Philadelphia in the summertime is loaded with great bars, restaurants, and pop-up gardens where we can sit back, relax, and enjoy a good drink. These watering holes will often name a drink or two after a notable person, place or thing from this city’s rich history.

In the spirt of themed-spirits, Chip Chantry and Jim Grammond have taken the initiative to create some Philadelphia-themed cocktails and specialty drinks that bars across town should adopt. Immediately.
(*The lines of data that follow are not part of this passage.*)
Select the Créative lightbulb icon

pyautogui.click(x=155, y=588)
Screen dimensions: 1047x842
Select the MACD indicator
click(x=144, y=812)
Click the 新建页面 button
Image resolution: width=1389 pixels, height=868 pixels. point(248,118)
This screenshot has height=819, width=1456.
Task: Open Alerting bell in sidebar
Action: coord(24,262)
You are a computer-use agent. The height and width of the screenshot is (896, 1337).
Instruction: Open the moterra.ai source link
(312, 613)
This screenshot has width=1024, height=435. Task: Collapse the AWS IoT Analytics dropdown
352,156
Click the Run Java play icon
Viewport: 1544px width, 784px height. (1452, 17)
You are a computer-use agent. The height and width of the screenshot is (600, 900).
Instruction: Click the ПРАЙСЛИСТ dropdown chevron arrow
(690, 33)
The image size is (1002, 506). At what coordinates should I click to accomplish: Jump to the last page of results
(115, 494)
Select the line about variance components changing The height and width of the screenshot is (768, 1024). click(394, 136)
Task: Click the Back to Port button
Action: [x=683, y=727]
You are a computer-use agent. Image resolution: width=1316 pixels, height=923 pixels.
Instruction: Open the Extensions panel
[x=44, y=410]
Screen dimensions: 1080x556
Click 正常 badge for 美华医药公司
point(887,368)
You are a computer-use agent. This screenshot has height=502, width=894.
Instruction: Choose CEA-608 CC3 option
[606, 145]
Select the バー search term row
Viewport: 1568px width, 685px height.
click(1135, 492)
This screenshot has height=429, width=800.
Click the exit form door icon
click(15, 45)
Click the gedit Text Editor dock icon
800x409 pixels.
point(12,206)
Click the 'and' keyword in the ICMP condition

Enjoy.


  1. THE PORT RICHMOND ICED TEA: It’s a Long Island Iced Tea served with a restraining order.
  2. THE MADE IN AMERICA SPECIAL: For 3 bucks, you get a can of Budweiser and a pregnancy test.
  3. THE RUBEN AMARETTO: When you drink it, it totally ruins your judgement.
  4. THE FADO: It’s a beautiful traditional Irish whiskey bottle, literally filled with shit from Cherry Hill.
  5. THE CENTER CITY: It’s a Manhattan, but way cheaper and more dangerous.
  6. THE HOT TODDLER IN A CAR: A fireball shot with an animal cracker in it.
  7. THE SURLY TEMPLE: It’s ginger ale, grenadine, and no marketable skills.
  8. THE RUM KNIGHT SHYAMALAN: It’s a boring rum drink, with a twist!
  9. THE GAYBORHOOD: It’s a relationship with your father, on the rocks.
  10. THE HAND JOB ON PENN’S LANDING: It’s like a Sex on the Beach, but much more realistic.
  11. THE PHILADELPHIA UNION: (for soccer fans!) After drinking it, you will end up in Chester, and won’t be able to use your hands.
  12. THE GLENGARRY HEIDNIK: Finely aged Scotch that’s kept in the basement.


  1. THE LIBERTY BELL: Two parts American whiskey, one part crack.
  2. THE RITA’S WATER ICE:  Available in a variety of tropical flavors, served while a pregnant woman smokes three feet away from you.
  3. THE PHILLY.COM COMMENTER: It’s all bitters. (Also known as the 610 WIP Caller.)
  4. THE PHILLIE PHANATIC: No one knows what’s in it, but it’s green and will have you thrusting your hips at children.
  5. THE NORTHEAST PHILLY: It’s Polish vodka, Irish whiskey, and Italian liqueur, but if you try to mix any more brown liquors into it the other ones all leave.
  6. THE PENN STUDENT: After five minutes you’ll want to slam it as hard as possible.
  7. THE COMCAST REP: You can order one, but then if you try to order something else the bartender won’t let you.
  8. THE PHILLY BLACK AND TAN: You’re fine with it, but your dad says it ruined the bar.
  9. THE KENZOTINI: It’s a martini, but the toothpick for the olives is a used syringe from under the El.
  11. THE PAT’S AND GENO’S: Really just any drink served next to a more racist version of that drink.
  12. THE DJ JAZZY JEFF AND THE FRESH PRINCE: One part super premium, world-famous vodka, one part vodka people are surprised is still around.